Ces bâtiments n’existaient pas sur le cadastre de 1823 et sont donc probablement bâtis par un nouvel acquéreur. On peut les voir sur les cadastres successifs de 1842 et 1860.

Sur le cadastre de 1905 la propriété est traversée par la rue Heinrich, percée depuis, ce qui suggère que les terrains ont été divisés entre-temps. On sait, de plus, qu’ils ont été remis en vente par le Comptoir Naud, le grand promoteur de l’époque à Billancourt.
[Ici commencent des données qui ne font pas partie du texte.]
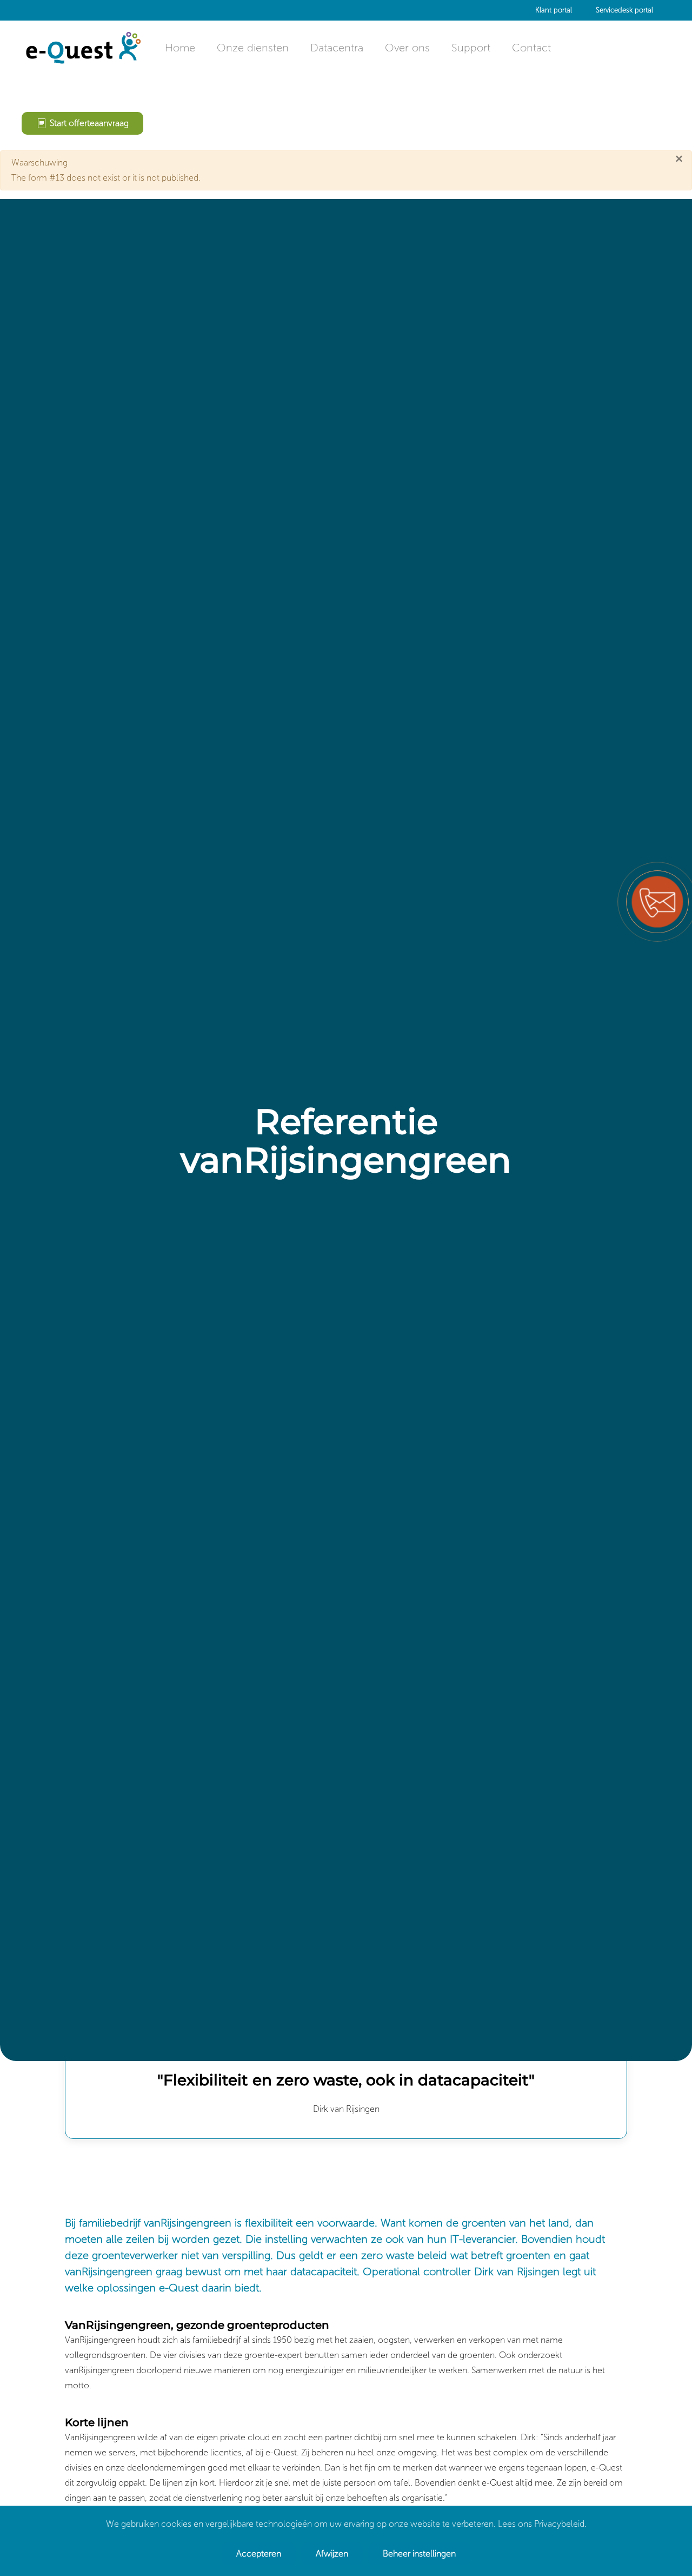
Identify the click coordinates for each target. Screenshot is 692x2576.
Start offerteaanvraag (89, 123)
A-t-on des photographies de ce bâtiment, parmi les plus anciens de Billancourt ? le Village de Billancourt a enquêté et en a retrouvé.
La première vue, ci-dessous, est une carte postale prise vers 1900, de mauvaise qualité, prise en hauteur, place Nationale (Jules Guesde). L’angle de vue est médiocre et lointain mais on distingue, rue du Point-du-Jour, un grand ensemble complexe de bâtiments bas, avec plusieurs hauteurs de toiture et qui se termine par un muret. C’est bien lui. On voit également, derrière le restaurant à droite, que la propriété est couverte d’arbres.
Il faut l’imaginer en 1834 isolé au milieu des champs et des prés, au bord de ce qui était alors une route.
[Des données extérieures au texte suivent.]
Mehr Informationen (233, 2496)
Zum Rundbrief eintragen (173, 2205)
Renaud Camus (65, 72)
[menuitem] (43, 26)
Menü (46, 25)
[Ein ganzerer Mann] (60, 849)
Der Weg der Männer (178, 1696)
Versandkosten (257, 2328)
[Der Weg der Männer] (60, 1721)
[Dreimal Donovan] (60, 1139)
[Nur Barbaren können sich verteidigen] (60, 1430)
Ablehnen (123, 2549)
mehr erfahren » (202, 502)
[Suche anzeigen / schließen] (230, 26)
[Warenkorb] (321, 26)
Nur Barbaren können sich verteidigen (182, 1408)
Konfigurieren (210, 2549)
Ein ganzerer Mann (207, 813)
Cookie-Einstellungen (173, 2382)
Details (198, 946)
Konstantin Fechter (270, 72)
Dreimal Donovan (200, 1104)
Plus nette, cette vue aérienne de 1925 nous montre, tout au bord de la photo, l’organisation d’une partie des bâtiments et une cour. C’est la photo la plus récente dont nous disposons. Elle est incomplète et ne nous offre, hélas, aucun détail des façades.

Le bâtiment était situé en face de l’Artistic Palace et de l’hôtel Solférino, abondamment photographiés entre 1900 et 1930, peut-être un photographe a-t-il eu l’idée de tourner son appareil ? Oui et non. C’est depuis la rue d’Issy et dans l’alignement de la rue de Solférino, une photo également lointaine, que nous apparaît enfin la façade du bâtiment avec le plus de détail.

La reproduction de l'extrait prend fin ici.